Passé les premières semaines, les premiers mois maintenant, il n'y a plus l'idée d'un "bientôt", mais la lente acceptation qu'il faudra du temps, et que ce temps n'est pas quantifiable encore. Une course de fond dont l'arrivée n'en finit plus de s'éloigner.
Il n'y a pas de mots non plus pour la colère, pour la révolte - non je ne m'habitue pas, non je n'accepte pas, je me refuse, je nous refuse à la résignation, à la fatalité, à la chronicité. Oui, malgré mon infini respect pour le travail accompli par l'hôpital, je m'interroge sur les limites, les points aveugles, les dangers collatéraux de notre système de soins. Qui sont loin de n'être qu'imaginaires : la confrontation dans la durée à la souffrance des autres, l'accès à des toxiques divers (y compris à la toxicité légale des traitements), les étayages réciproques entre grands blessés de l'âme - avec quelles conséquences ?

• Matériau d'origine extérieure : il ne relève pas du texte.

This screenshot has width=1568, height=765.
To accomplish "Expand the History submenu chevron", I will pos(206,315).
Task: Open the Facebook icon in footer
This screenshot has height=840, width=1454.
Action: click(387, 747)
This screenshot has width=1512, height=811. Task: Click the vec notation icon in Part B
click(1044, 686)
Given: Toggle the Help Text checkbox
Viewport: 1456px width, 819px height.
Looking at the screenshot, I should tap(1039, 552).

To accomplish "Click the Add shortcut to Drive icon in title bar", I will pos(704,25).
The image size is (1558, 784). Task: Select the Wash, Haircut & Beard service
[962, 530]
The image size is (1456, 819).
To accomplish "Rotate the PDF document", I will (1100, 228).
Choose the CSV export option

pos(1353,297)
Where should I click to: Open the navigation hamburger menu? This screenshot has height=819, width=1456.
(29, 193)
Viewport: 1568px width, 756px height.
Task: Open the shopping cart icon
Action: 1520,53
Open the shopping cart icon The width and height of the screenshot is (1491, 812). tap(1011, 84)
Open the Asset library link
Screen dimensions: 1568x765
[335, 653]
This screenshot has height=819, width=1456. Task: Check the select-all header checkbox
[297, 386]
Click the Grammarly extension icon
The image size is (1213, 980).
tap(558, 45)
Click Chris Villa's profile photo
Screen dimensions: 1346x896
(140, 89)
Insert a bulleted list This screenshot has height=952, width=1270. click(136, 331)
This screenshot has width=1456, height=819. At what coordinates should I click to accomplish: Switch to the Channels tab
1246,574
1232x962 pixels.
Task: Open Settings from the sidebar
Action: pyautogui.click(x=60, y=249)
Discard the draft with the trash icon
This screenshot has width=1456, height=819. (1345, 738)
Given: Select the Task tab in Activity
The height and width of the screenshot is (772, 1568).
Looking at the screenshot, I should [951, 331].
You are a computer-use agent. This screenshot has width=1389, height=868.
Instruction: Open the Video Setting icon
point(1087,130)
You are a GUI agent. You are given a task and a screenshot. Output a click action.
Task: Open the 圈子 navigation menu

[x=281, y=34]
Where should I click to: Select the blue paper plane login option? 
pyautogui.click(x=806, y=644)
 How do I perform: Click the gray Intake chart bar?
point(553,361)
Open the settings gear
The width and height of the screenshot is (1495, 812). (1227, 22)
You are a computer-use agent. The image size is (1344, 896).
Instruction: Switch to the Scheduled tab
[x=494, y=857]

Je sais que je tiens relativement bien la barre (et aussi le vent...). Je m'accorde ce crédit-là. Je me fais même confiance pour continuer à le faire. Parce que je n'envisage pas de faire autrement, de ne pas tout tenter ; et parce que je suis portée aussi par ce projet simultané de construction réelle et symbolique, par la possibilité de nous imaginer un avenir. Mais je sais, je sais qu'il ne me faut pas trop parler...
Et puis, se taire permet de ne pas trop pleurer.